*Set problem*
Gather every line in the records below that contains the word "chevron" and copy each one in full.

*Exercise input*
** begin **

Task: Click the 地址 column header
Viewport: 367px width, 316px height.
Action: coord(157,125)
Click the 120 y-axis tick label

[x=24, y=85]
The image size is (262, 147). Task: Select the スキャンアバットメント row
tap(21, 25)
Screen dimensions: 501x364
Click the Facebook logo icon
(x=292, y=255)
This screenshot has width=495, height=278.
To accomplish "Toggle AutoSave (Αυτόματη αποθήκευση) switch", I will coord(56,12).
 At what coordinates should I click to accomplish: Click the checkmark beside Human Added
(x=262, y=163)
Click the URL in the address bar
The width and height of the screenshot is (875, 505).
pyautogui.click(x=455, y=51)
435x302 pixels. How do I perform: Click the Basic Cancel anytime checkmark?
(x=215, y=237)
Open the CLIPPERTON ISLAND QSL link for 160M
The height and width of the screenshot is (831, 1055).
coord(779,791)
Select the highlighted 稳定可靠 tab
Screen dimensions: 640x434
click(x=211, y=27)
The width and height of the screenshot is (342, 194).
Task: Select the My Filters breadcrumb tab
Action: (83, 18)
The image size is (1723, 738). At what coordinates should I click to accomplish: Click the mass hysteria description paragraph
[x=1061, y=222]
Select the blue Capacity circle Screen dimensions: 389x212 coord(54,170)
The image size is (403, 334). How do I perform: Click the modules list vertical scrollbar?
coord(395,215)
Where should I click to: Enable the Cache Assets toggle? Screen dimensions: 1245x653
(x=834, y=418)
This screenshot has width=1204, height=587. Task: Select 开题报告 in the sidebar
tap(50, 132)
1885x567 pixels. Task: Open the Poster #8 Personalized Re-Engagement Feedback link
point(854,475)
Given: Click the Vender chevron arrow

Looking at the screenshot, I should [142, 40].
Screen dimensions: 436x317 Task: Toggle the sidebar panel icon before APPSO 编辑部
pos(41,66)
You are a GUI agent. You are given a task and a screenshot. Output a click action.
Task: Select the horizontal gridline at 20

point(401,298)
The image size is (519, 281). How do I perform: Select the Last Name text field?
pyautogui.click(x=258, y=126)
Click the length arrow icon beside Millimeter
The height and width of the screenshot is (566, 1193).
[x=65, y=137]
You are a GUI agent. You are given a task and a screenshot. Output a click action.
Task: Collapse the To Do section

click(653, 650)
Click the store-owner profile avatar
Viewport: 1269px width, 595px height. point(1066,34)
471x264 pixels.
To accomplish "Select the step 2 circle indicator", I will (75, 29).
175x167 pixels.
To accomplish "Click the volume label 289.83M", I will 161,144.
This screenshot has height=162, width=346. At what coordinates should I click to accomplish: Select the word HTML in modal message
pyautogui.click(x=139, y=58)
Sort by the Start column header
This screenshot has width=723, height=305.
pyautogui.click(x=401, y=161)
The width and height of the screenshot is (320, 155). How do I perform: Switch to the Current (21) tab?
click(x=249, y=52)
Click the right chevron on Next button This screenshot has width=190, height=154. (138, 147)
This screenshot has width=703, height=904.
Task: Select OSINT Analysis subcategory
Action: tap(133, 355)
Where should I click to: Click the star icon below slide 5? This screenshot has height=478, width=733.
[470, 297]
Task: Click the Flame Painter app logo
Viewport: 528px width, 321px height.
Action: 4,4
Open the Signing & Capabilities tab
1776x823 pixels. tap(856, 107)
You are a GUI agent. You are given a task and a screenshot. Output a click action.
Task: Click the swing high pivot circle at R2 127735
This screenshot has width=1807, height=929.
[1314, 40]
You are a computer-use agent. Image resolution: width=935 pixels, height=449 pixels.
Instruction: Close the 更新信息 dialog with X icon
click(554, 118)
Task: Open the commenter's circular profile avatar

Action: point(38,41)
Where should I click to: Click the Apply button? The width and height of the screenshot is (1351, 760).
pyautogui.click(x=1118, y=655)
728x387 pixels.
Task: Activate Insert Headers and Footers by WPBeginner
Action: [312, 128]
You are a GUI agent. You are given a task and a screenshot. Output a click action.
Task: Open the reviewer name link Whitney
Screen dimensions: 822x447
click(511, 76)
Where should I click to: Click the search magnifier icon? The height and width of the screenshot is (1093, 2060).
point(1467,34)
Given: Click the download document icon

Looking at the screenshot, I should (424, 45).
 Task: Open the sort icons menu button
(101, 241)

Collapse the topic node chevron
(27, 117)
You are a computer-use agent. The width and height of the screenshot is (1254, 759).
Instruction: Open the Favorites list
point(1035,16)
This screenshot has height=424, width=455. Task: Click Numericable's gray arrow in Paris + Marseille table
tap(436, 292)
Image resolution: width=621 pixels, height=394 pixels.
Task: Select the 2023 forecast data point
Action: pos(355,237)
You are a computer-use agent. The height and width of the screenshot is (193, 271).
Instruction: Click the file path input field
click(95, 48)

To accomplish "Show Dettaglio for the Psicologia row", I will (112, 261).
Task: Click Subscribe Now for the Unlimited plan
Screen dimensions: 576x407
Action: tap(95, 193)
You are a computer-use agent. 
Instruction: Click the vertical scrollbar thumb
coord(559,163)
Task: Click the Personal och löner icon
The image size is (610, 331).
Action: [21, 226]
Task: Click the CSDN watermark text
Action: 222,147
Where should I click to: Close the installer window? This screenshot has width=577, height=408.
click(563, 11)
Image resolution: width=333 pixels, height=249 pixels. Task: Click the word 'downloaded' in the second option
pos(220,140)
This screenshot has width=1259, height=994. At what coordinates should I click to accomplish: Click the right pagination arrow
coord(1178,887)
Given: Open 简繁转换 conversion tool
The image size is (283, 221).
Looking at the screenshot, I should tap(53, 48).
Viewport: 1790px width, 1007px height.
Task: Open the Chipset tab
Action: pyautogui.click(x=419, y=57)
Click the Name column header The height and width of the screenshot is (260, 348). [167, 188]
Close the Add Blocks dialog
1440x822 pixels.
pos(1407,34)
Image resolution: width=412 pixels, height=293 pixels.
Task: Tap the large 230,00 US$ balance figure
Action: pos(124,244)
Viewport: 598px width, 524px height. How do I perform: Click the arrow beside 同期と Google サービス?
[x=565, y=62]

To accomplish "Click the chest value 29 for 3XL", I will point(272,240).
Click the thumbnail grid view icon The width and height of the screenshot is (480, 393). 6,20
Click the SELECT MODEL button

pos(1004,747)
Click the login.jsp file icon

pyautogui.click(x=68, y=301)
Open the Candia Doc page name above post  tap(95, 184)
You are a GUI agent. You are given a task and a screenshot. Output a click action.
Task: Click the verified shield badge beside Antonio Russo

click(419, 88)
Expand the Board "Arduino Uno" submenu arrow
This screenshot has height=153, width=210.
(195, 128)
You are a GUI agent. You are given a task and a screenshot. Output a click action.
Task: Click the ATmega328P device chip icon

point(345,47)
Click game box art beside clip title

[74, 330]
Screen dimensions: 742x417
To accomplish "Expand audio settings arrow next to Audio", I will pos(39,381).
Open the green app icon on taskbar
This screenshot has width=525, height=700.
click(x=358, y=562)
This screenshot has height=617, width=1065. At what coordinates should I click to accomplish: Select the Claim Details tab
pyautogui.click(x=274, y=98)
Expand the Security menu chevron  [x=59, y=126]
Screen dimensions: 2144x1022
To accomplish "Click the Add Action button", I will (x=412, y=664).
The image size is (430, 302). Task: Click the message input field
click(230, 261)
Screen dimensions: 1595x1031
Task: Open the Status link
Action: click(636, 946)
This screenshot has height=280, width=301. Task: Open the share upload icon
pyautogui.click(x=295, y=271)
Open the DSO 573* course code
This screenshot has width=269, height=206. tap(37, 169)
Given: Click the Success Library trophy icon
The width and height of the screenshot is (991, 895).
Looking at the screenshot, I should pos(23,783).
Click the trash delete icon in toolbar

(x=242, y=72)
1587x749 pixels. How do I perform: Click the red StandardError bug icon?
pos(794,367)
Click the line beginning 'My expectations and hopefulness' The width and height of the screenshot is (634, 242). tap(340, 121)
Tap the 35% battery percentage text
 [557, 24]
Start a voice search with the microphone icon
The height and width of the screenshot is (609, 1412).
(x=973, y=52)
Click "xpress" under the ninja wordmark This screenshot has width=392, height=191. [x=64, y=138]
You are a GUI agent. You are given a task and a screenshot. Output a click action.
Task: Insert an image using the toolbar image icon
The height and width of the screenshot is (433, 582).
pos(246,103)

** end **

*Solution for this problem*
Given: Click the Vender chevron arrow
Click the right chevron on Next button This screenshot has width=190, height=154. (138, 147)
Collapse the topic node chevron
Expand the Security menu chevron  [x=59, y=126]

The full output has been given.